Слово и дело - Страница 172


К оглавлению

172

— Ласси я не завидую. Он расквасит себе лоб, но Гданска не возьмет. Тут нужен гений — такой, как я…

Миних ужинал при свечах, при жене, при сыне. Он много ел и еще больше хвастал. Пустые бутыли из-под венгерского летели под стол, катаясь под ботфортами. Сочно рыгнув и ремень на животе раздернув, фельдмаршал сказал своим самым близким людям — жене и сыну:

— Бирен, конечно, подлая свинья! Остерман — грязная скотина! Братья Левенвольде — подлецы и негодяи… Разве эта шайка способна осиять Россию славой непреходящей? Конечно, нет… Один лишь я, великий и славный Миних, способен свершать чудеса!

Когда в доме Миниха погасли свечи, в камине что-то зашуршало. Часовой, стоя у крыльца, видел, как нечистая сила вылезла из печной трубы и, оставляя на снегу черные следы, спрыгнула с крыши в сугроб… Черные следы привели от дома Миниха к дому Бирена.

Нечистая сила предстала перед обер-камергером.

— Ну, рассказывай, — сказал граф. — Что ты слышал обо мне? Так ли уж справедливо то, что фельдмаршал хамелеон?..

На третий день камин в доме фельдмаршала затопили, и раздался вопль обожженного человека. Миних был солдатом храбрым: выгреб огонь внутрь комнаты и сам, прямо от стола, взбодренный венгерским, нырнул в черную дыру. Из печки долго слышалась возня, и вот показался громадный зад фельдмаршала, который тащил за ноги человека.

Миних приставил шпагу к груди шпиона:

— Кто научил тебя подслушивать мои разговоры?

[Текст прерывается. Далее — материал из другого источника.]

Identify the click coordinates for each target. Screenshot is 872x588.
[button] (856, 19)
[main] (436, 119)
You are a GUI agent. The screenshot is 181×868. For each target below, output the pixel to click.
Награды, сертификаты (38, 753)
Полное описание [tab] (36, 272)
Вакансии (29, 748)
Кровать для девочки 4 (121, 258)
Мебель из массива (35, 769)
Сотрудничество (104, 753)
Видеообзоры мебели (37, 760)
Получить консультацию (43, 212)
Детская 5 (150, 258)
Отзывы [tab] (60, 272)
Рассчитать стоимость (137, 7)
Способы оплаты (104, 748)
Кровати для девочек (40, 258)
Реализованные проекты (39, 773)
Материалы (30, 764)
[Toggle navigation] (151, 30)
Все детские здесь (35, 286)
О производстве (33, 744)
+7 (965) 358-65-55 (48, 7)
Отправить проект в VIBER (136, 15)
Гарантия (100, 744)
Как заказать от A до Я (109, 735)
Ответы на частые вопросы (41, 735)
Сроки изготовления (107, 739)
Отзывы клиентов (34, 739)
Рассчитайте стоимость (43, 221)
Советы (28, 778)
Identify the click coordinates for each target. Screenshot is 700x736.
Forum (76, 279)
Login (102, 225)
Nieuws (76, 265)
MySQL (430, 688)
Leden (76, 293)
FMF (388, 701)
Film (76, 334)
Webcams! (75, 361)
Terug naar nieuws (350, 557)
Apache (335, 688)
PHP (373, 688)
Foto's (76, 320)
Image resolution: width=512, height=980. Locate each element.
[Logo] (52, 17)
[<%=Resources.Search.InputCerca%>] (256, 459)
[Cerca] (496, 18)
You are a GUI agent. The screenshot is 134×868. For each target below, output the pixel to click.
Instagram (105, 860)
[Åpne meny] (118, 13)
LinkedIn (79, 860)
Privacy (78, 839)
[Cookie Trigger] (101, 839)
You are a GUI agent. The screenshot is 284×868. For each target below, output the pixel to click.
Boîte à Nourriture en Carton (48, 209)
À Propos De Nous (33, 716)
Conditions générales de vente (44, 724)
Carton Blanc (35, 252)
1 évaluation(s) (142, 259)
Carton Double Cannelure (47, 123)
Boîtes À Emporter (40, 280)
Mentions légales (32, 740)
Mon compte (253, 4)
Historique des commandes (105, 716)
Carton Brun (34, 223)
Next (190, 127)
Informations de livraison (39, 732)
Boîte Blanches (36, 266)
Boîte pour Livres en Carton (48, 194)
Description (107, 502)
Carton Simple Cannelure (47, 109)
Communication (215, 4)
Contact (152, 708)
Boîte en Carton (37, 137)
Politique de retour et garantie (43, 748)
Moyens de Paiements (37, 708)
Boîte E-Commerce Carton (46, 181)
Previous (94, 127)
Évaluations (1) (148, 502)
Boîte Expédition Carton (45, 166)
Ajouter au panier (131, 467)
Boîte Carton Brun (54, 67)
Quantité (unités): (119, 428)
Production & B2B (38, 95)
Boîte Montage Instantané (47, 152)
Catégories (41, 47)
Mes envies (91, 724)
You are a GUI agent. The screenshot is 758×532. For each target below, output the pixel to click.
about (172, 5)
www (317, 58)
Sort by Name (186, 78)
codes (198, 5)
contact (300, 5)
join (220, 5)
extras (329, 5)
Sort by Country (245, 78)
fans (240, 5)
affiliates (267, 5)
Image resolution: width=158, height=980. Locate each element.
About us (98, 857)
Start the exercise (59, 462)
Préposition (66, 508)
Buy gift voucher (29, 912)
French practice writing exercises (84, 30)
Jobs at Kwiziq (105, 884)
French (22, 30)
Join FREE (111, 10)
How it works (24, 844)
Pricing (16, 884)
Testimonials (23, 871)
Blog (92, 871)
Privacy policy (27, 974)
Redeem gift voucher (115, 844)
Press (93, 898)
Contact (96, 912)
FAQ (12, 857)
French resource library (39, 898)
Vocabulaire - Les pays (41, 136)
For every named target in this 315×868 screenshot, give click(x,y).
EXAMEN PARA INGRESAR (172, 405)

— Его сиятельство.., граф Бирен… Но — пощадите! Удар — и конец шпаги выскочил из спины. Миних вытер лезвие о край скатерти, выпил еще вина, позвал лакеев:

— Мертвеца подбросьте к дому Бирена… В ответе я! И лег спать. Бирен же, проснувшись поутру, выглянул в окно: на снегу лежал черный человек — его шпион.

— Ну, это даром ему не пройдет.., зазнался Миних! Миних получил приказ: очистить свой дом, который нужен для размещения растущего двора принцессы Анны Леопольдовны и жениха ее, принца Антона Ульриха Брауншвейгского.

— Что-о? — рассвирепел Миних. — Очистить дом? Мне? Было приказано повторно: дом освободить, а самому переселиться на Васильевский остров. Значит, теперь от двора и Анны Иоанновны его будет отделять бурная Нева: весной — ледоход, осенью — ледостав, и фельдмаршалу ко двору не добраться. Кинулся Миних за милостью к Бирену, но вышел Штрубе де Пирмон и объявил, что из-за сильного насморка его сиятельство принимать никого не велят.

Миних извлек из штанов потаенный кошелек:

— Если его сиятельство стало таким сопливым, то покажите ему вот эти монеты. Насморк пройдет от такого подарка!

И монету Золотой Орды (“денга”) и монету Тмутараканского княжества (“Господи, помози Михаиле”) вернули ему обратно.

— Его сиятельство, — объявил де Пирмон, — весьма благодарны вам, но поручили мне сказать вашему высокопревосходительству, что эти монеты в коллекции уже имеют с я…

Через город, через Неву потянулись громадные обозы: везли на Васильевский остров живность и мебели Миниха. Впереди на рыжем громадном коне величаво и торжественно ехал сам фельдмаршал. Он был оскорблен и мечтал о подвигах… Бирен из окон дворца с удовольствием наблюдал за движением миниховского обоза.

— Ну вот, — сказал весело, — а теперь мы его опозорим в глазах истории на весь век восемнадцатый!

— А как вы сделаете это? — спросил Либман.

— Очень просто: я пошлю его искать себе славы под Гданском. Петр Ласси отличный генерал, но крепости взять не может. Пусть же Миних порвет свои великолепные штаны под Гданском…

Расчет был тонким: Гданск — такая крепость, где любой полководец может свернуть себе шею. Да и мужество поляков — опасно! В эти дни обер-камергер был особенно ласков с императрицей, он расслабил ее сердце любовью, и Миних получил грозный указ: взять Гданск наискорейше, а короля Станислава Лещинского пленить…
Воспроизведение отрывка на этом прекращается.